In its judgment of 11 January 2024, the Supreme Court has given its decision in the conjoined appeal of Paul and Another v Royal Wolverhampton NHS Trust; Polmear and Another v Royal Cornwall Hospitals NHS Trust; and Purchase v Ahmed  EWCA Civ 12 concerning recovery for psychiatric injury by secondary victims arising from cases of clinical negligence. In all three cases, there was a death of a close family member in distressing circumstances.
By a majority of six to one, the Supreme Court dismissed the appeals. The claimants argued that an exception had arisen in common law to allow claims for personal injury caused by witnessing an accident brought about by the defendant’s negligence, in which a close family member is killed or injured. The claimants sought to persuade the Court that this exception extended to cases of clinical negligence where a person dies or manifests injury from a disease that proper treatment would have prevented.
The leading judgment provided by Lord Leggatt and Lady Rose, with whom all agreed with the exception of Lord Burrows, rejects that the exception extends to clinical negligence where an accident is not involved. An accident in this context is an unexpected and unintended event in which injury (or the risk of injury) is caused by means external to the primary victim.
In considering the duty of care owed by doctors, the Court found this did not extend to shielding those with close ties to the primary victim from witnessing their death or risk of serious injury. Lord Carloway concurred that the same result would be reached under Scots law.
The majority judgment agreed that no claim can be brought in respect of psychiatric injury caused by a separate event removed in time from the accident. The majority overruled the first manifestation of the damage test, that being that the relevant event must be the first manifestation of damage to the primary victim. Though it was compatible with Taylor v A Novo (UK) Ltd  EWCA Civ 194, it was inconsistent with the reasoning in that case. The court said there is no precedent for applying such a test in any authority cited to us, nor could they see a good reason to introduce it.

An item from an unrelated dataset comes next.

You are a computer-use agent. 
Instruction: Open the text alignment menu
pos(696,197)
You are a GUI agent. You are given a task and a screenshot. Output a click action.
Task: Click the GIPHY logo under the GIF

The majority judgment affirmed that a secondary victim needs to witness an accident or its immediate aftermath for recovery to be possible for psychiatric injury. The Court held that North Glamorgan NHS Trust v Walters  EWCA Civ 1792 was wrongly decided because the brain damage and death of Mrs Walter’s baby were not caused by an accident.
Similarly, the Court said that Sion v Hampstead Health Authority  5 Med LR 170, Shorter v Surrey and Sussex Healthcare NHS Trust  EWHC 614 and Liverpool Women’s Hospital NHS Foundation Trust v Ronayne  EWCA Civ 288, although correctly decided, were decided on the wrong basis and that they should all have been dismissed because the claimants’ did not witness an accident.
The court refused to rule on whether the rules governing claims by secondary victims arising from accidents could ever apply in medical settings, stating that such examples are best left to be addressed in a case where they actually arise. Thus, the door remains open to secondary victims who witness, for example, the wrong drug or dose being administered to their close relatives, resulting in an acute and potentially fatal reaction.
Lord Burrows dissented on account that the relevant event should be viewed as the death of the primary victim, and applying existing proximity and control factors, it follows that a relevant duty of care was owed to the relatives in all three cases. On that approach, there is no need for an accident, and the exception can be extended to cases involving clinical negligence.